#### What this task involves
From the first line of the records below, transcribe each line exactly up to and including the one with "The width and height of the screenshot is (1366, 768)."; pictures stay out.

Entries shown START

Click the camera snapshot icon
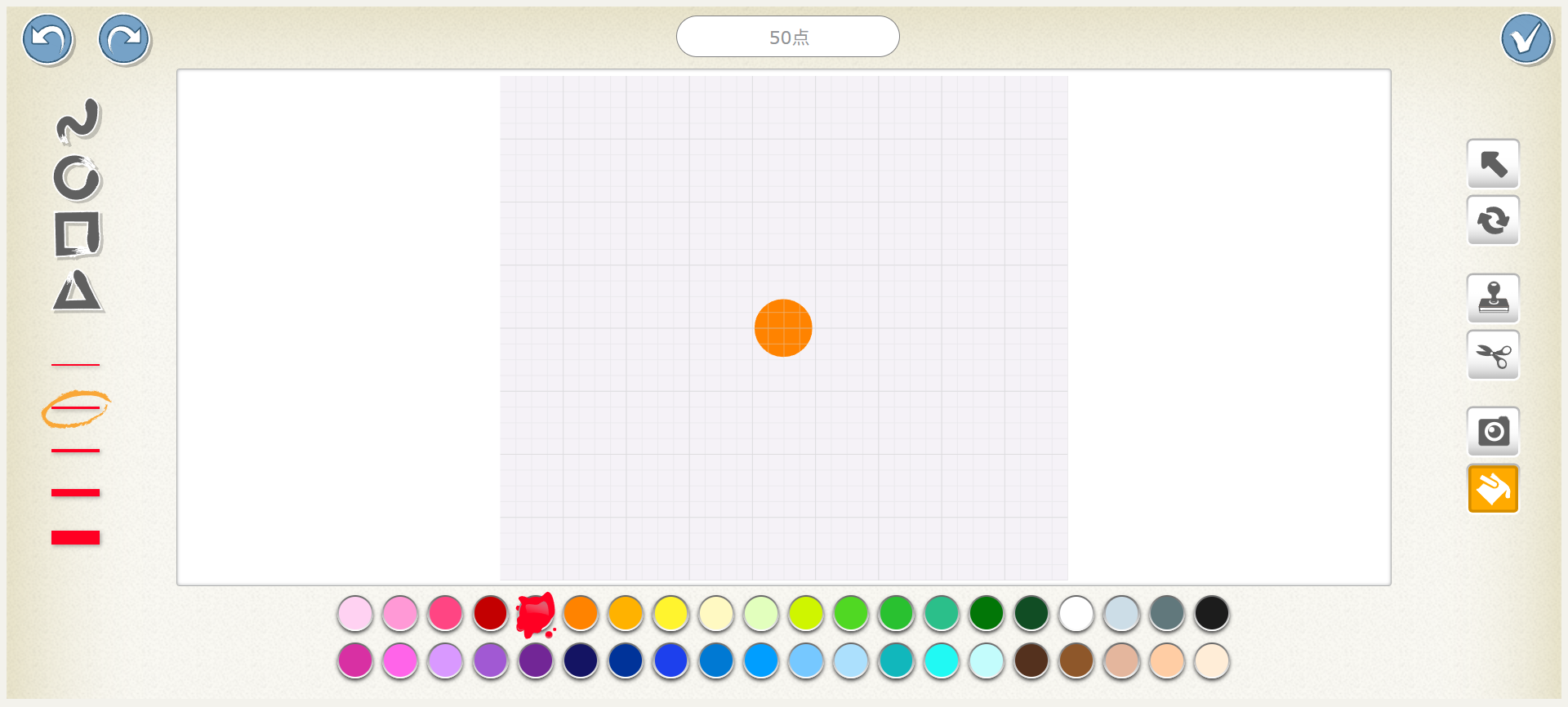 click(x=1493, y=431)
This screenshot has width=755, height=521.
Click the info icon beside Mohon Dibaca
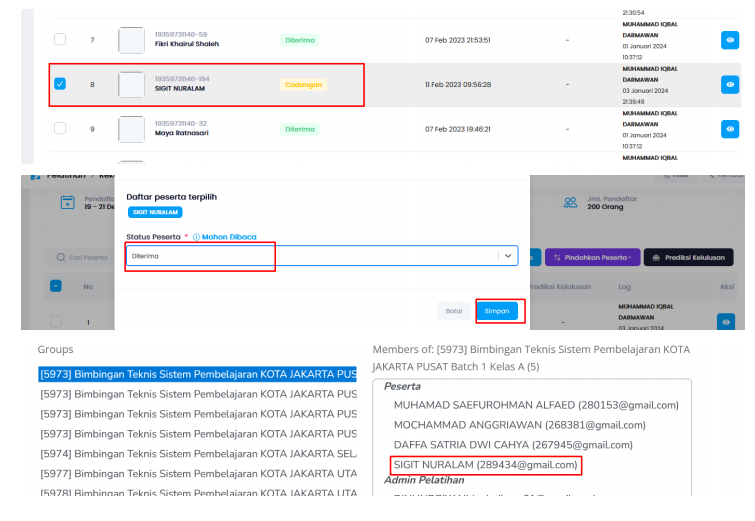pos(196,237)
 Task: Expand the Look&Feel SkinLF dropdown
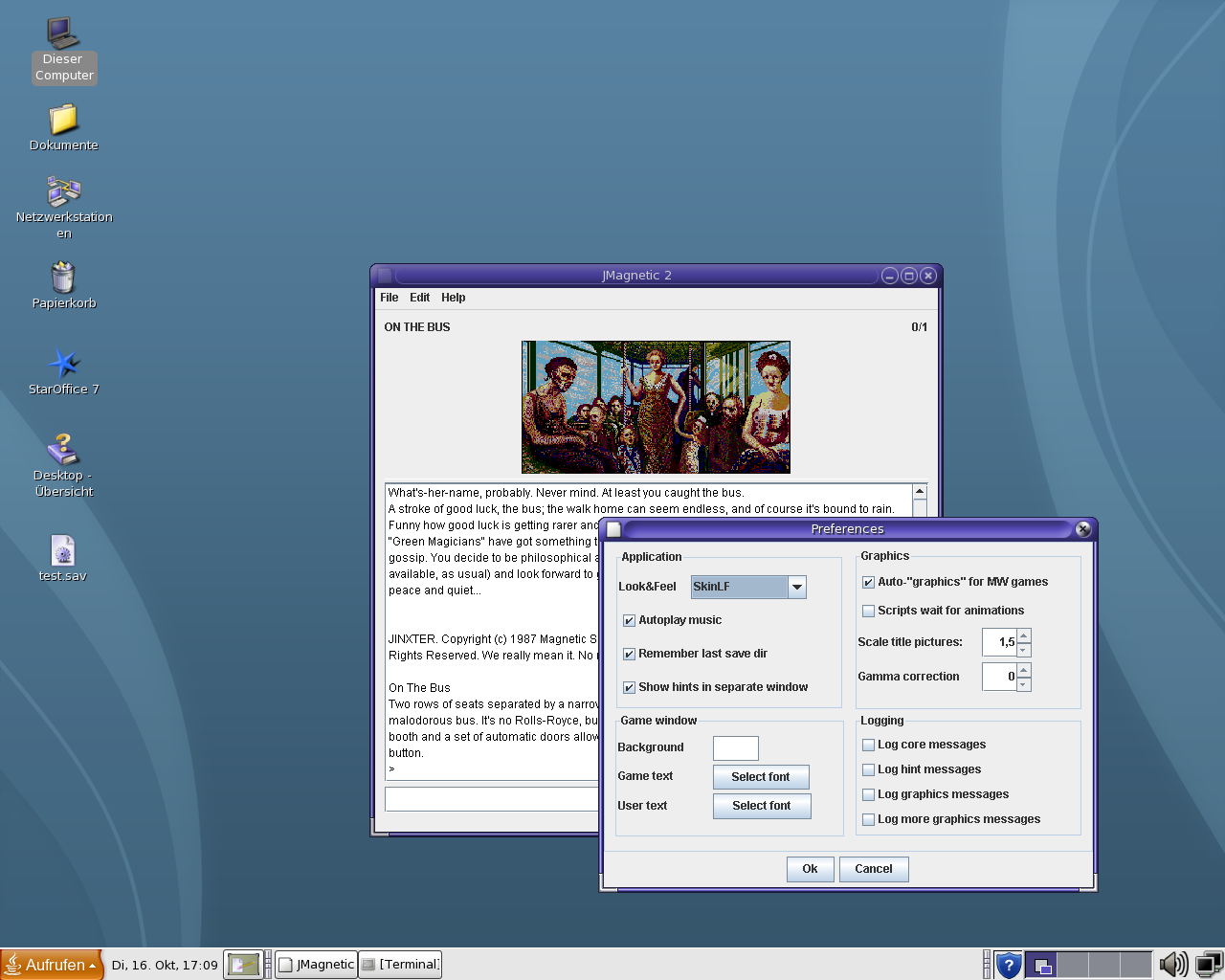[796, 587]

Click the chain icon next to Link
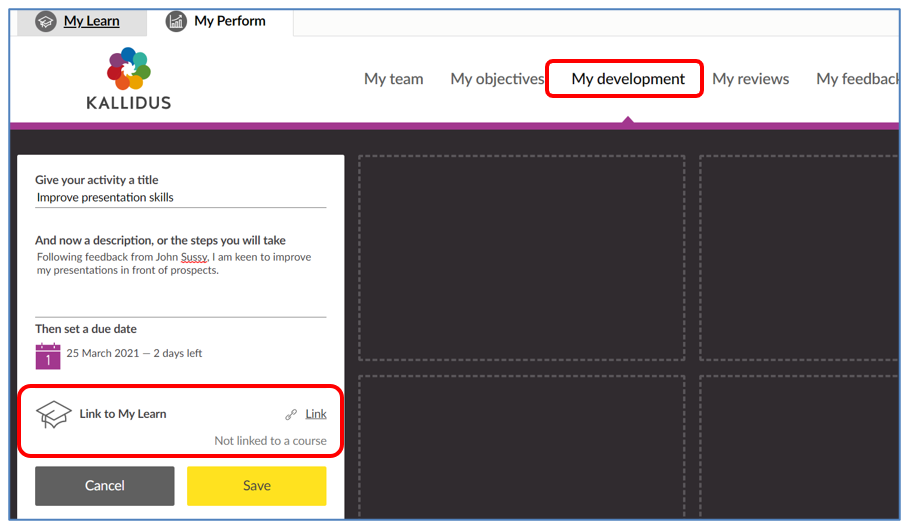click(x=291, y=414)
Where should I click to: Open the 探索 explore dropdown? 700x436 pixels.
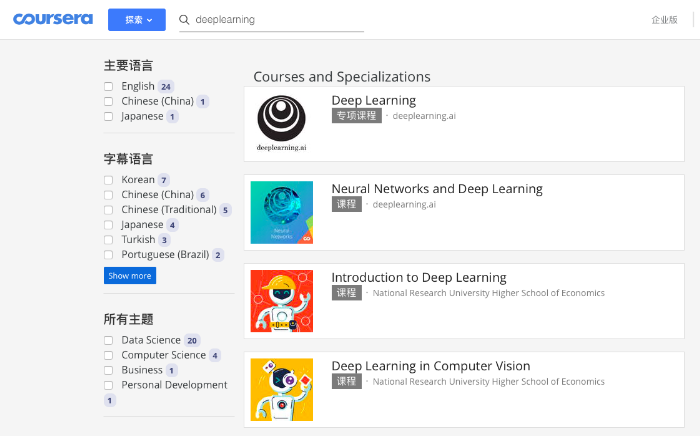137,20
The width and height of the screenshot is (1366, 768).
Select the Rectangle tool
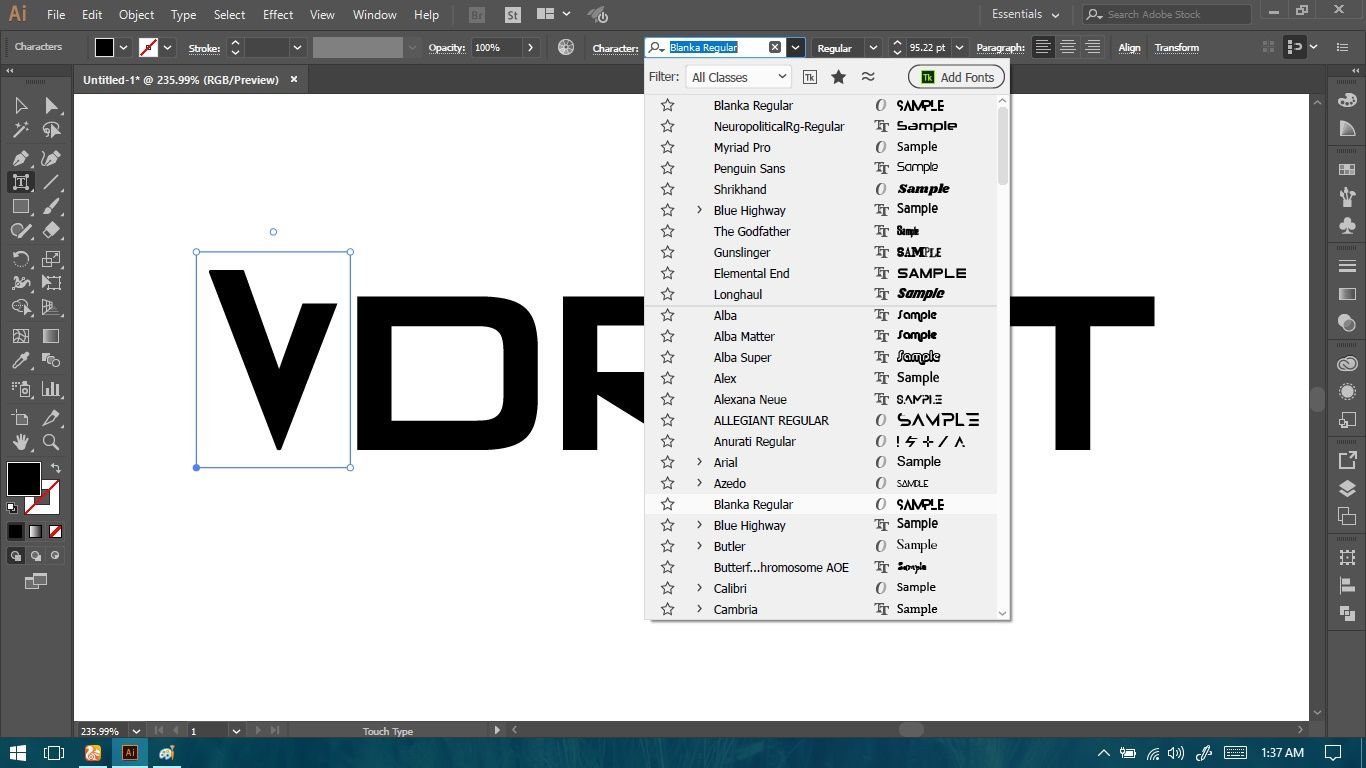(20, 206)
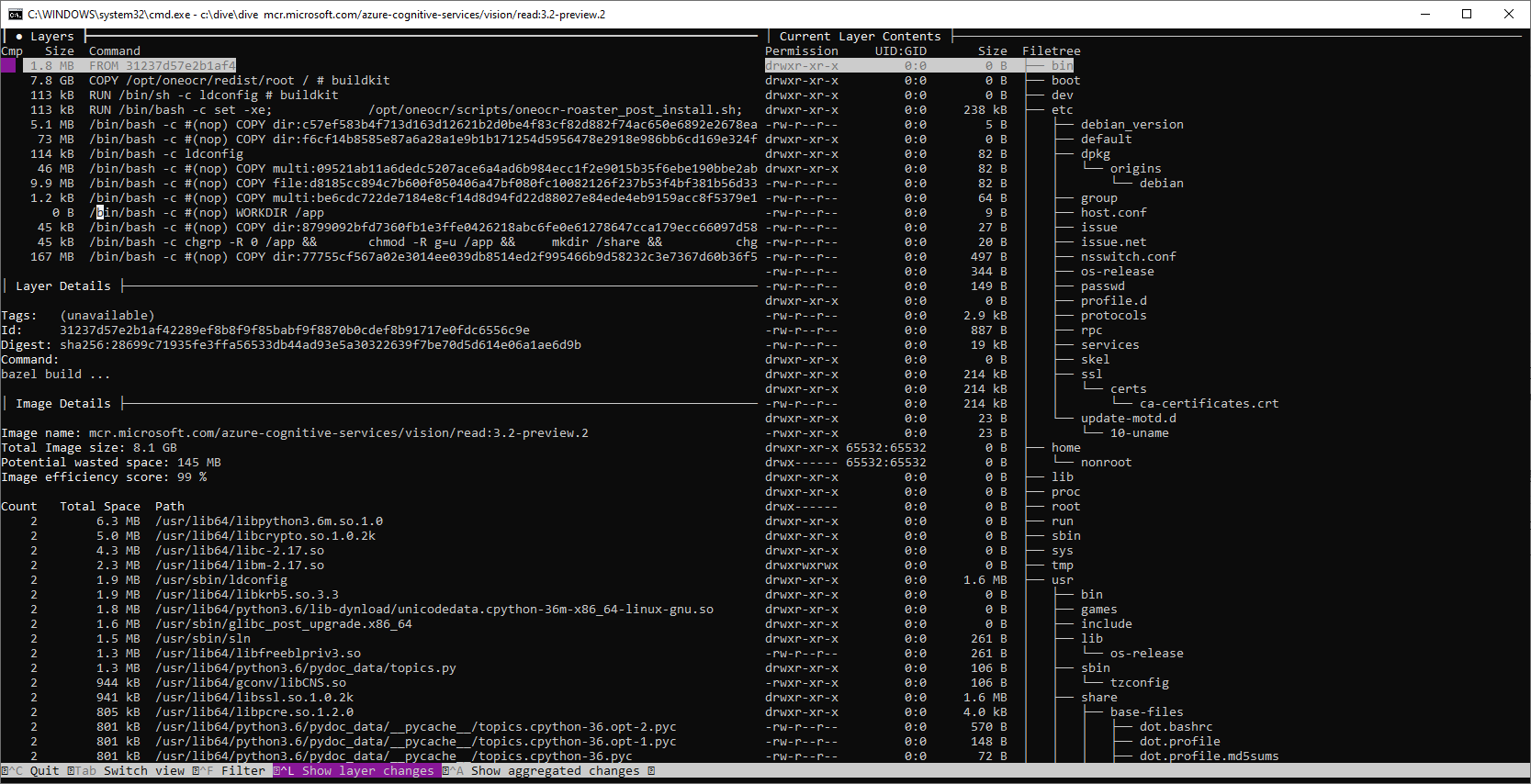The height and width of the screenshot is (784, 1531).
Task: Select the FROM 31237d57e2b1af4 layer row
Action: point(162,66)
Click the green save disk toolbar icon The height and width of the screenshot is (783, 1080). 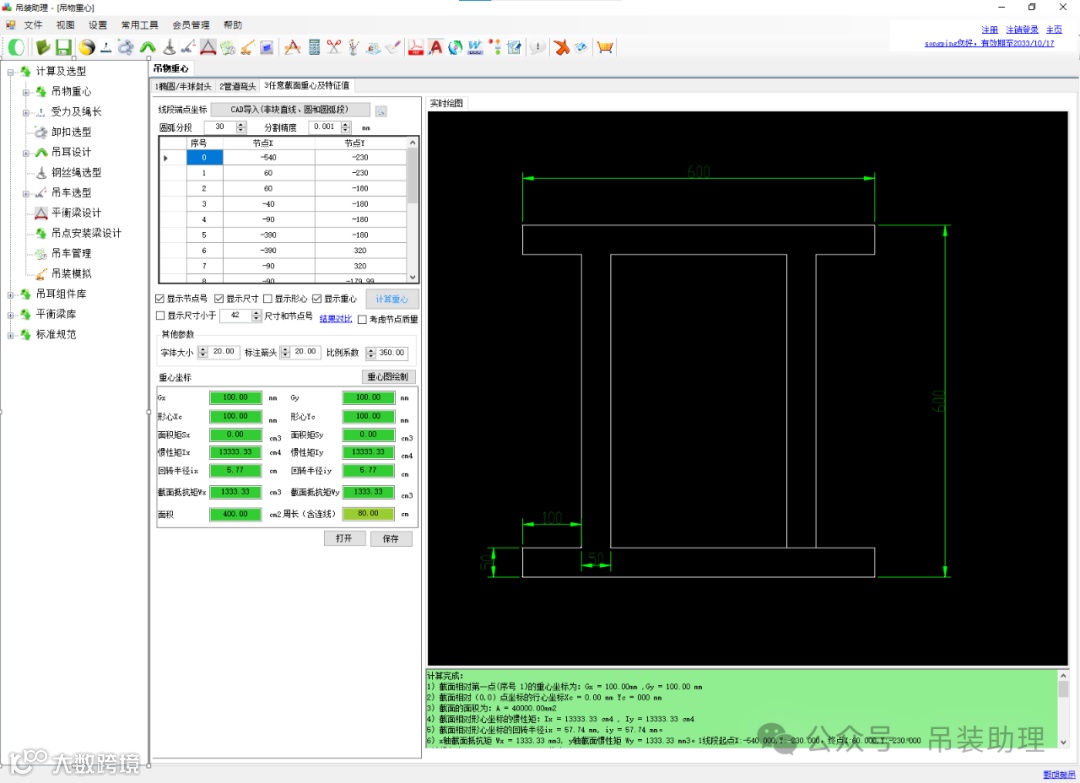63,47
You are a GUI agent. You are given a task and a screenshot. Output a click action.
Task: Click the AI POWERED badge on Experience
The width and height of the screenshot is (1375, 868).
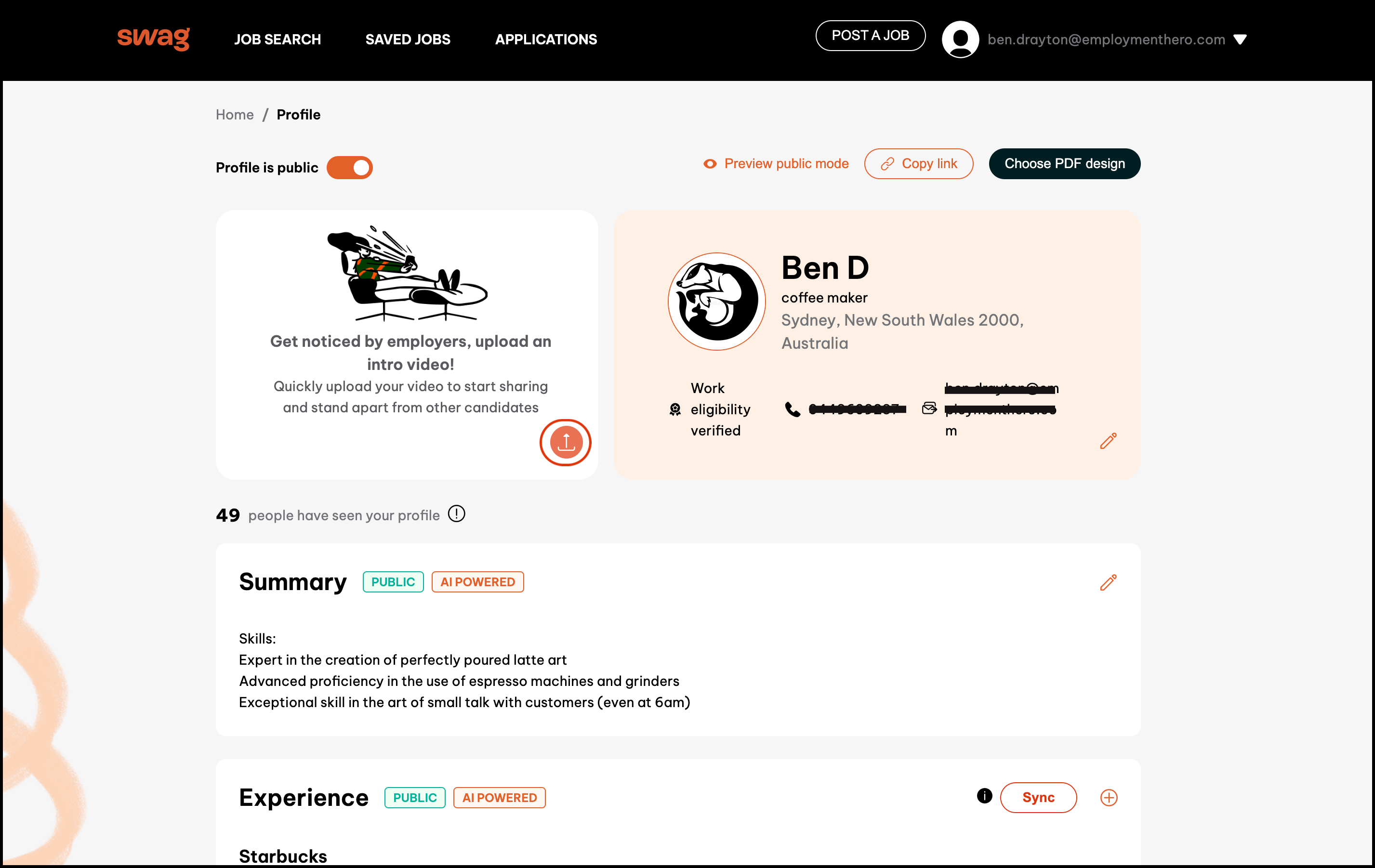499,797
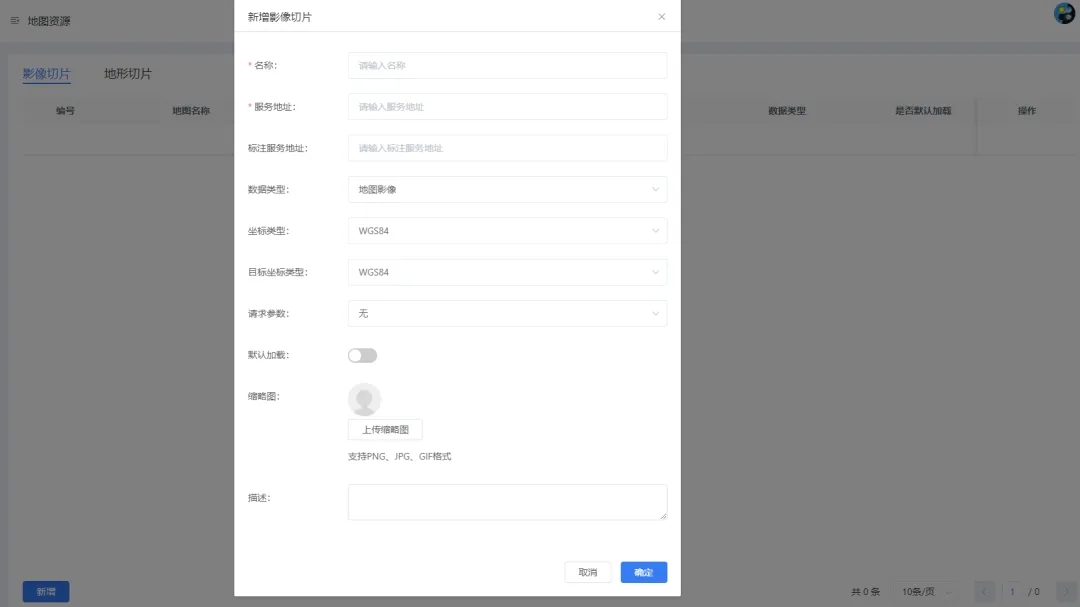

Entries shown END

#### Exercise result
Click the camera snapshot icon
 click(x=1493, y=431)
This screenshot has width=755, height=521.
Click the info icon beside Mohon Dibaca
pos(196,237)
 Task: Expand the Look&Feel SkinLF dropdown
[796, 587]

Click the chain icon next to Link
click(x=291, y=414)
Where should I click to: Open the 探索 explore dropdown? 700x436 pixels.
137,20
The width and height of the screenshot is (1366, 768).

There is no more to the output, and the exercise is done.